START SUPPLIED DATA

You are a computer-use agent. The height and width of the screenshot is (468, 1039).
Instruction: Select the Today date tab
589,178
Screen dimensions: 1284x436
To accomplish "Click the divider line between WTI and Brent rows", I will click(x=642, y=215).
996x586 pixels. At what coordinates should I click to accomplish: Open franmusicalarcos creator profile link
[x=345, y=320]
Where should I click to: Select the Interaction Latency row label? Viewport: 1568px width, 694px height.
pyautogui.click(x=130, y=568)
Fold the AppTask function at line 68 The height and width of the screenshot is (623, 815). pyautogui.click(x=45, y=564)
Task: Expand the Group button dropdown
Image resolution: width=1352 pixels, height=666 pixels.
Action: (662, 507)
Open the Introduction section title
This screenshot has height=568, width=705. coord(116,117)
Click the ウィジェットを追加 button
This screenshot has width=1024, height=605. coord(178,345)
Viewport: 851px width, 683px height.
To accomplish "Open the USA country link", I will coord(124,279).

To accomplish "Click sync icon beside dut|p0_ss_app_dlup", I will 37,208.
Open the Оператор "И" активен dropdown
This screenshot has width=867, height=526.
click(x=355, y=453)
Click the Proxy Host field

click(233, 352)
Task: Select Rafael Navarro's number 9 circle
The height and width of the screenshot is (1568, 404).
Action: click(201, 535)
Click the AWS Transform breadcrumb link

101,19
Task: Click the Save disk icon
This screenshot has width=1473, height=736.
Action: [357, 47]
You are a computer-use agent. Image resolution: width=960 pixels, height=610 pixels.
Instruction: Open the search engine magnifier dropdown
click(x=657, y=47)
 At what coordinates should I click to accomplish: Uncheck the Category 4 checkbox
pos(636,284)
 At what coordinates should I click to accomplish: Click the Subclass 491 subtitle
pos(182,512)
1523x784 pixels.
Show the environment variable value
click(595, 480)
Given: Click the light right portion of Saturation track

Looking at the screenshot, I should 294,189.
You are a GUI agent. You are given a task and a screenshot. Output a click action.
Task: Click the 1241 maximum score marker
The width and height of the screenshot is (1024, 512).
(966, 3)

END SUPPLIED DATA

# PROBLEM DETAILS
The full listing above should be reproduced exactly.

# SOLUTION
You are a computer-use agent. The height and width of the screenshot is (468, 1039).
Instruction: Select the Today date tab
589,178
Screen dimensions: 1284x436
To accomplish "Click the divider line between WTI and Brent rows", I will click(x=642, y=215).
996x586 pixels. At what coordinates should I click to accomplish: Open franmusicalarcos creator profile link
[x=345, y=320]
Where should I click to: Select the Interaction Latency row label? Viewport: 1568px width, 694px height.
pyautogui.click(x=130, y=568)
Fold the AppTask function at line 68 The height and width of the screenshot is (623, 815). pyautogui.click(x=45, y=564)
Task: Expand the Group button dropdown
Image resolution: width=1352 pixels, height=666 pixels.
Action: (662, 507)
Open the Introduction section title
This screenshot has height=568, width=705. coord(116,117)
Click the ウィジェットを追加 button
This screenshot has width=1024, height=605. coord(178,345)
Viewport: 851px width, 683px height.
To accomplish "Open the USA country link", I will coord(124,279).

To accomplish "Click sync icon beside dut|p0_ss_app_dlup", I will 37,208.
Open the Оператор "И" активен dropdown
This screenshot has width=867, height=526.
click(x=355, y=453)
Click the Proxy Host field

click(233, 352)
Task: Select Rafael Navarro's number 9 circle
The height and width of the screenshot is (1568, 404).
Action: click(201, 535)
Click the AWS Transform breadcrumb link

101,19
Task: Click the Save disk icon
This screenshot has width=1473, height=736.
Action: [357, 47]
You are a computer-use agent. Image resolution: width=960 pixels, height=610 pixels.
Instruction: Open the search engine magnifier dropdown
click(x=657, y=47)
 At what coordinates should I click to accomplish: Uncheck the Category 4 checkbox
pos(636,284)
 At what coordinates should I click to accomplish: Click the Subclass 491 subtitle
pos(182,512)
1523x784 pixels.
Show the environment variable value
click(595, 480)
Given: Click the light right portion of Saturation track

Looking at the screenshot, I should 294,189.
You are a GUI agent. You are given a task and a screenshot. Output a click action.
Task: Click the 1241 maximum score marker
The width and height of the screenshot is (1024, 512).
(966, 3)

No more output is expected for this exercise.